### Exercise description
Show the lines below where "agent" occurs.
--- Data excerpts ---
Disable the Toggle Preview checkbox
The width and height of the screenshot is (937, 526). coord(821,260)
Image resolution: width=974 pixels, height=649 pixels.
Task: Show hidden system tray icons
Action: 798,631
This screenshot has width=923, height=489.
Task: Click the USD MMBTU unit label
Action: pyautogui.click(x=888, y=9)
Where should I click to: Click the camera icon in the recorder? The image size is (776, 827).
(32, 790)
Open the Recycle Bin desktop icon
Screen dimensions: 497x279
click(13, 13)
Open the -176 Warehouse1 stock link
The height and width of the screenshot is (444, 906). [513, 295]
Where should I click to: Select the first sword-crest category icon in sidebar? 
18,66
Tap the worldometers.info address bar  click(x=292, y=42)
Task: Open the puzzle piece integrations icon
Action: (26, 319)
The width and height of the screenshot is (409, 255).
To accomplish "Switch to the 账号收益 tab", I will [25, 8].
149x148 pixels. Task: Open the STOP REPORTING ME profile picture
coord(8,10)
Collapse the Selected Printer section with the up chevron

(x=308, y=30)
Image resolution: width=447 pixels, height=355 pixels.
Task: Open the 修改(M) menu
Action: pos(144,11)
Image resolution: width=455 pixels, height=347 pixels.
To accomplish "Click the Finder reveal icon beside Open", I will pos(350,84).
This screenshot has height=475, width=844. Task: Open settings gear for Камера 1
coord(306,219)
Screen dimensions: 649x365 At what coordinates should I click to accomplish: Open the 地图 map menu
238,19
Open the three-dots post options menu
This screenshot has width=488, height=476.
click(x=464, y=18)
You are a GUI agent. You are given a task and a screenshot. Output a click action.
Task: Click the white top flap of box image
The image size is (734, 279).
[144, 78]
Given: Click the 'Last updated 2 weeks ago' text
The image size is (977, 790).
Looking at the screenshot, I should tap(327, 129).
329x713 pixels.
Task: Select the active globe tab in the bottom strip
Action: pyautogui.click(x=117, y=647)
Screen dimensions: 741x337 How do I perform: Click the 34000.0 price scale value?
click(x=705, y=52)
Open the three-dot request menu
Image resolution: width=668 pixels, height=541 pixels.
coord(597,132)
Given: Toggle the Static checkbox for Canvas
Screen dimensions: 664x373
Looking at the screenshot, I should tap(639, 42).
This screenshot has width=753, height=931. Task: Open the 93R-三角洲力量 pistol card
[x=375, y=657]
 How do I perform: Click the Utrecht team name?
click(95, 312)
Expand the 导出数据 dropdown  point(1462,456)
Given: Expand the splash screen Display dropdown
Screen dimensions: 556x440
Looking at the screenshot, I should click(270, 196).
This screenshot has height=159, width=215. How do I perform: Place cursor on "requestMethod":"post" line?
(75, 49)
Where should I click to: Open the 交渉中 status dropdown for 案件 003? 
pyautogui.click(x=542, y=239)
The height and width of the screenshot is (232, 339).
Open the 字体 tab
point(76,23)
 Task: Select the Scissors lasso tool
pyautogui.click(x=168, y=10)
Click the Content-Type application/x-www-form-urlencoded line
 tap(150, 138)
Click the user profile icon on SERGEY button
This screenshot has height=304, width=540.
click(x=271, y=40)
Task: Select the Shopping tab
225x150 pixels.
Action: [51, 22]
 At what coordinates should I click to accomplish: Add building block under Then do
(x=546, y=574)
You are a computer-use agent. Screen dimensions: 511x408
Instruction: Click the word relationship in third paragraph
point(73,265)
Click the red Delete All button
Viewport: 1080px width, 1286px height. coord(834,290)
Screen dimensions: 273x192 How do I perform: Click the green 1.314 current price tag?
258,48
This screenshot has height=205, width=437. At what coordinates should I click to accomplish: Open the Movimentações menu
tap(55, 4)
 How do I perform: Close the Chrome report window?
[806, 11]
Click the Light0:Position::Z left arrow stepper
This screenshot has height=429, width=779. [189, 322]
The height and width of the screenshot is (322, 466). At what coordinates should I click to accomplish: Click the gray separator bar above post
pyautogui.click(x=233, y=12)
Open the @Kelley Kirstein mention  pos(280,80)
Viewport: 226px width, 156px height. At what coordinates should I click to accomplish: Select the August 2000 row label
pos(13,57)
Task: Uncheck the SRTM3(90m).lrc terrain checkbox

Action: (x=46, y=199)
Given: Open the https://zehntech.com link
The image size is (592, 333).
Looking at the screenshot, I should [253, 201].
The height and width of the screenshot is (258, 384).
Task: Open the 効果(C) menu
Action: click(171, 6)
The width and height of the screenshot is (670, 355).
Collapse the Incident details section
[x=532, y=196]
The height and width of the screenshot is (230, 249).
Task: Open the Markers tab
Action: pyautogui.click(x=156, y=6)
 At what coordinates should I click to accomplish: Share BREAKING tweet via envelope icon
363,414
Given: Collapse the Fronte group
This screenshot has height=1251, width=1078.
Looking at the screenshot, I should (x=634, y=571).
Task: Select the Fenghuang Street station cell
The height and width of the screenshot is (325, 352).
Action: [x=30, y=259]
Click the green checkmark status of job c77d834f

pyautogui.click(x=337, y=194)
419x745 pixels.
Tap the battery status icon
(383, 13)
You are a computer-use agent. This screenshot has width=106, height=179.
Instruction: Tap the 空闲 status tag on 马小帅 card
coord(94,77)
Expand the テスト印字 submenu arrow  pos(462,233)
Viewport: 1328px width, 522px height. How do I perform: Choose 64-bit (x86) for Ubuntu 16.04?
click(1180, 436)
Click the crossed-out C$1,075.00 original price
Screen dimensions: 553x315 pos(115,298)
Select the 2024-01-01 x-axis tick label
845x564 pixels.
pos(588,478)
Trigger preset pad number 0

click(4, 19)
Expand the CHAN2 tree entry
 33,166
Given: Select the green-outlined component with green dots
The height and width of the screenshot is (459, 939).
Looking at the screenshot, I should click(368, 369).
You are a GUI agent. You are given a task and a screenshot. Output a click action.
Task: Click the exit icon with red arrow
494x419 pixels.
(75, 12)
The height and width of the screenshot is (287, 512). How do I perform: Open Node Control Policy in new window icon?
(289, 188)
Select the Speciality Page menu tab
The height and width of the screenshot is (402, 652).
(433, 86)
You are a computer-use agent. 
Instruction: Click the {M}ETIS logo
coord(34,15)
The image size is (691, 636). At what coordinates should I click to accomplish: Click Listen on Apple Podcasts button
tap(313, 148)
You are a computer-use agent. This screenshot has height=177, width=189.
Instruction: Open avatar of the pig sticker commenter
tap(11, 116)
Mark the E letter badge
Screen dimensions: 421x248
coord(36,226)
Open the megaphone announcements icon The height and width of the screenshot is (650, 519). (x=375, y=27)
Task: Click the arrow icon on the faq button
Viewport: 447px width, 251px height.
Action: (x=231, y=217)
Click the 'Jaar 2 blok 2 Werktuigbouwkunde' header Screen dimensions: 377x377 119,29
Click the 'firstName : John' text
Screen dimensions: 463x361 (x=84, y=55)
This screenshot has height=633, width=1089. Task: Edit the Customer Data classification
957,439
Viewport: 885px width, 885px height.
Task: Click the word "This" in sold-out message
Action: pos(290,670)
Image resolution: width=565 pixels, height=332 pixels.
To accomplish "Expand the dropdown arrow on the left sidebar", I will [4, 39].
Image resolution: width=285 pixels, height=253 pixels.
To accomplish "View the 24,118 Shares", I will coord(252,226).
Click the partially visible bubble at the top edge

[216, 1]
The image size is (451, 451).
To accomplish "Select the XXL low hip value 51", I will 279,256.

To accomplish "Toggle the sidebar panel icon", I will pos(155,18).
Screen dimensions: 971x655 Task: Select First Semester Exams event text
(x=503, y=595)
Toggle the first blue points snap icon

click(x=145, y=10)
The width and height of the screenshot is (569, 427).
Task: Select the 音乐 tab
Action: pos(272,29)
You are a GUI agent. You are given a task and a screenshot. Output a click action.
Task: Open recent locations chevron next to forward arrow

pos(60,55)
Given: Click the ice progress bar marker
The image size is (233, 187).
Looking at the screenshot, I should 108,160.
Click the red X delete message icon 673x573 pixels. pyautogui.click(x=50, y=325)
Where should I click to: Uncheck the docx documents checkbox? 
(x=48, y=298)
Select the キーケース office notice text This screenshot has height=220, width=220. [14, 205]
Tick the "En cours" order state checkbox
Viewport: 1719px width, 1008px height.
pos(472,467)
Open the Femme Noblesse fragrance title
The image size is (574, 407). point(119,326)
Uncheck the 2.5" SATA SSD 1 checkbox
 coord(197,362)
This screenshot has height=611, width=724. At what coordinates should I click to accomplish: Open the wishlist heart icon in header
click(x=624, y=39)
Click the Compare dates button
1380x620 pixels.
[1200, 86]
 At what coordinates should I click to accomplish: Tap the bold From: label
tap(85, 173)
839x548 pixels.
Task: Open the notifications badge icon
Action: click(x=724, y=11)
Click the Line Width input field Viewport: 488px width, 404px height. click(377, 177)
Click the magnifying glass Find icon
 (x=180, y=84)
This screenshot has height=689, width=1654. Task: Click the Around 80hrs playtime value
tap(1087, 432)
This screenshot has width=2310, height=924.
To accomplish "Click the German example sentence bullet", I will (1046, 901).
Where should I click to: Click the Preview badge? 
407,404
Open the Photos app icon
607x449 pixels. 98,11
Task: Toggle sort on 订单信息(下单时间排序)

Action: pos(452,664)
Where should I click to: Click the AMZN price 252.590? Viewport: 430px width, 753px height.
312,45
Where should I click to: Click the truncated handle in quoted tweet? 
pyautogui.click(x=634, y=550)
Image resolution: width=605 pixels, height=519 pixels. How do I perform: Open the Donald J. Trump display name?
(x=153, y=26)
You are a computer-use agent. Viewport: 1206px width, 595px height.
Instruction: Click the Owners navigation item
---
### Solution to the problem
You are a GUI agent. You are given a task and a screenshot. Output a click action.
You are a computer-use agent. Screen dimensions: 511x408
You are a computer-use agent. This screenshot has width=106, height=179.
You are a GUI agent. You are given a task and a screenshot. Output a click action.
You are a computer-use agent. 
You are a computer-use agent. This screenshot has height=177, width=189.
You are a GUI agent. You are given a task and a screenshot. Output a click action.
You are a computer-use agent. Viewport: 1206px width, 595px height.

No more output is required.